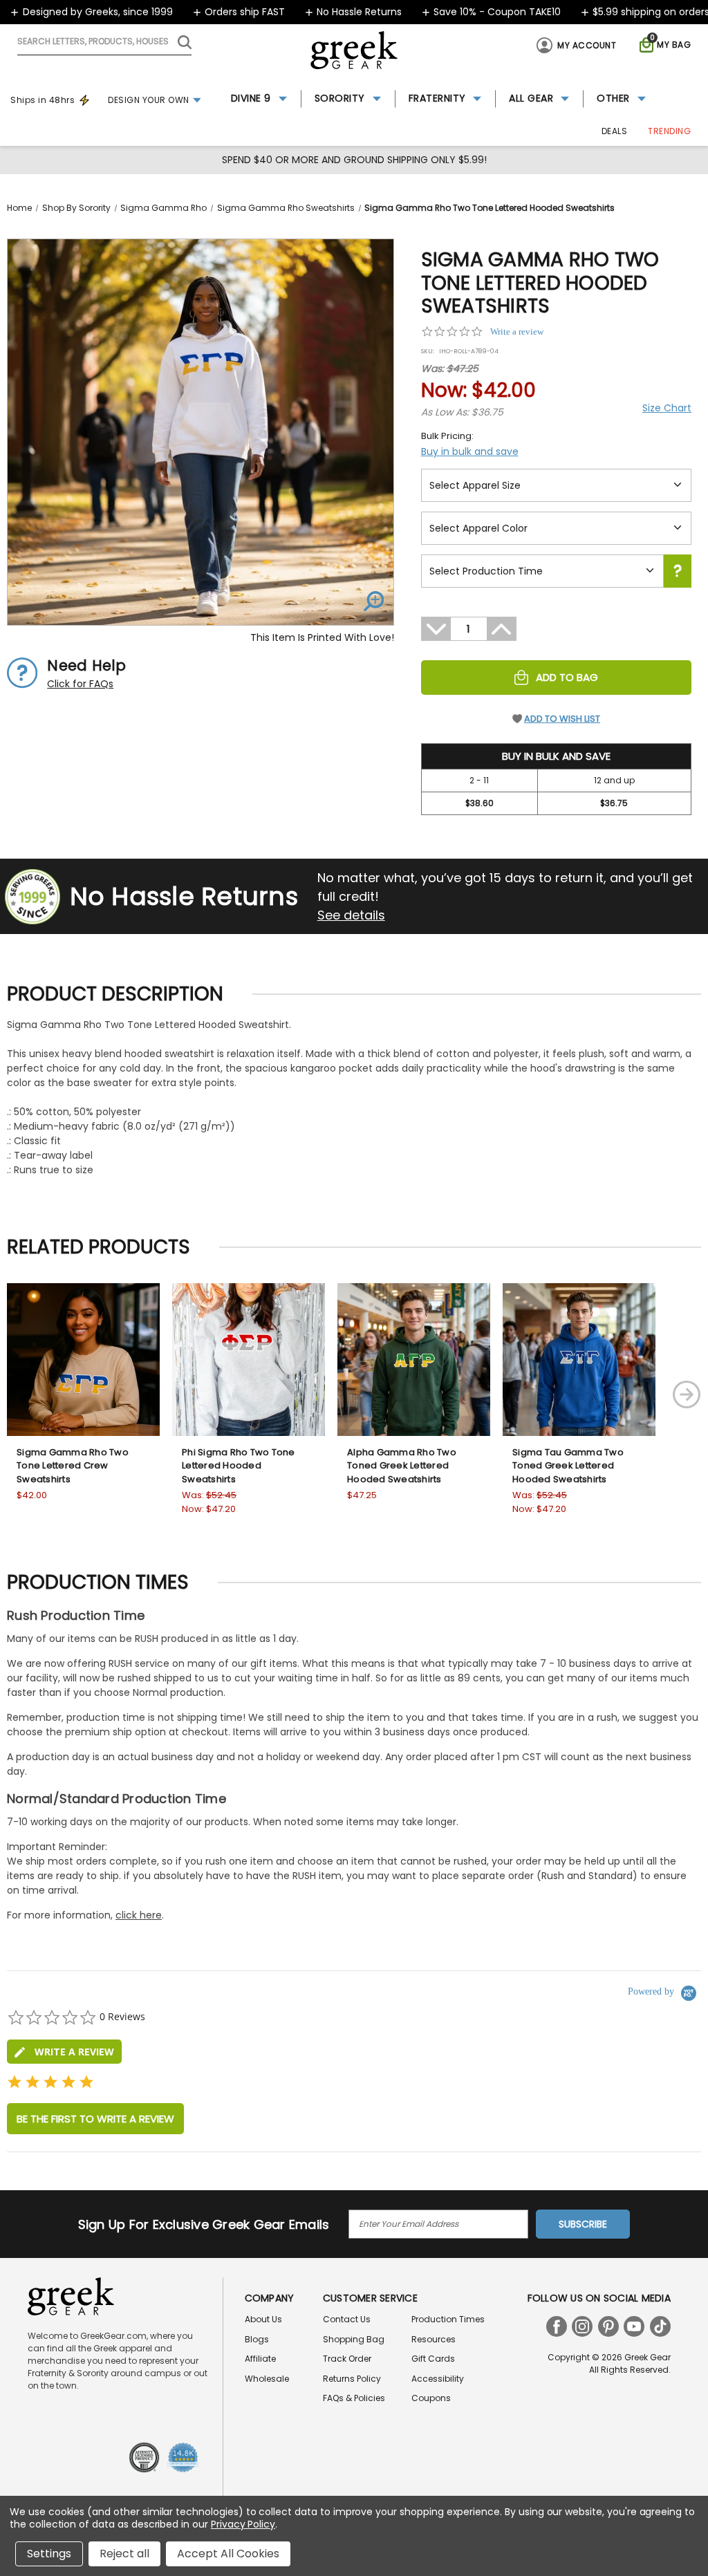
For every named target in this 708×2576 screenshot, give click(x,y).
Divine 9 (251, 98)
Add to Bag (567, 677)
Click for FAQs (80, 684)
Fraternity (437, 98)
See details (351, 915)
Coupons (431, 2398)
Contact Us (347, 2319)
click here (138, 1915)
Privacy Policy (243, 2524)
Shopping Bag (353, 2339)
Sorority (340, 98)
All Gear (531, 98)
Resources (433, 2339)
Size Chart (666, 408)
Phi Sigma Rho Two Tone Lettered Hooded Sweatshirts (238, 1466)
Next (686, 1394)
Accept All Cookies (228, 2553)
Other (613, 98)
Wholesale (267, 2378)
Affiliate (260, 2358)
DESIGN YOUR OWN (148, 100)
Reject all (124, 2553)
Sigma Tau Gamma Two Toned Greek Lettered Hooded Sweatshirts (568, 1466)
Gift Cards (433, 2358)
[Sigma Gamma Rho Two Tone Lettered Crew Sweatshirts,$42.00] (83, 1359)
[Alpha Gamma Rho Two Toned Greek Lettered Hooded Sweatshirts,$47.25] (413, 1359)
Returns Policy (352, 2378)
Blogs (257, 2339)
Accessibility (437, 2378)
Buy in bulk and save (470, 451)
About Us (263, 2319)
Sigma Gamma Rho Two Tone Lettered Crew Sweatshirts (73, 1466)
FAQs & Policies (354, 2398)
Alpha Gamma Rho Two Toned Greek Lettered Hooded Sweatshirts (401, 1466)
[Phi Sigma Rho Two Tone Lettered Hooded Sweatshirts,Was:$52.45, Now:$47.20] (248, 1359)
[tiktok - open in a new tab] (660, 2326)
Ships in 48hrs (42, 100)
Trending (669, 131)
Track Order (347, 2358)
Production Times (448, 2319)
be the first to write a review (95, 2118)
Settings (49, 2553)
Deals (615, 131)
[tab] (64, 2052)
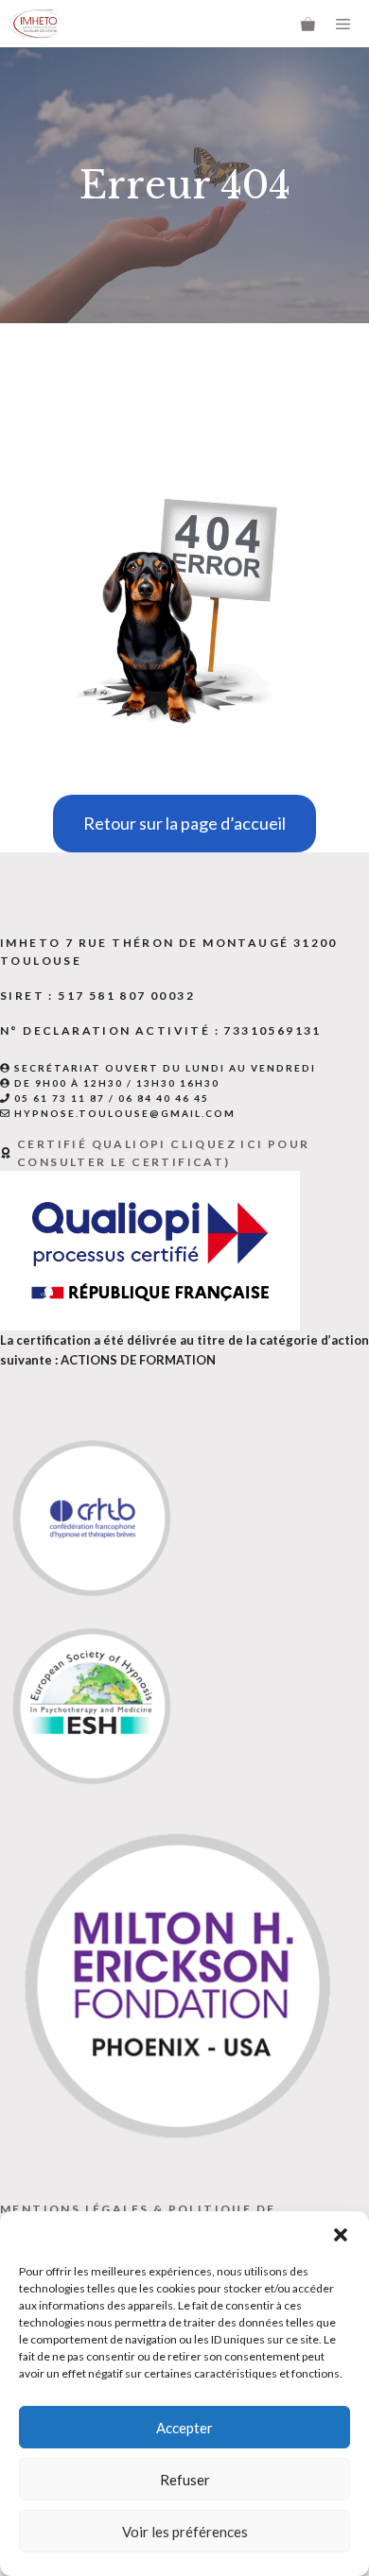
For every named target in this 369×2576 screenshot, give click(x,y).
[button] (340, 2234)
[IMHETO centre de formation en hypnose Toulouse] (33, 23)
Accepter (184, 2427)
•••••
Using the entries above, give back exactly the line containing "[Phi Sigma Rho", the line containing "[tab] (64, 2052)", and every line between them, and nothing else.

[Phi Sigma Rho Two Tone Lettered Hooded Sweatshirts,Was:$52.45, Now:$47.20] (248, 1359)
[tiktok - open in a new tab] (660, 2326)
Ships in 48hrs (42, 100)
Trending (669, 131)
Track Order (347, 2358)
Production Times (448, 2319)
be the first to write a review (95, 2118)
Settings (49, 2553)
Deals (615, 131)
[tab] (64, 2052)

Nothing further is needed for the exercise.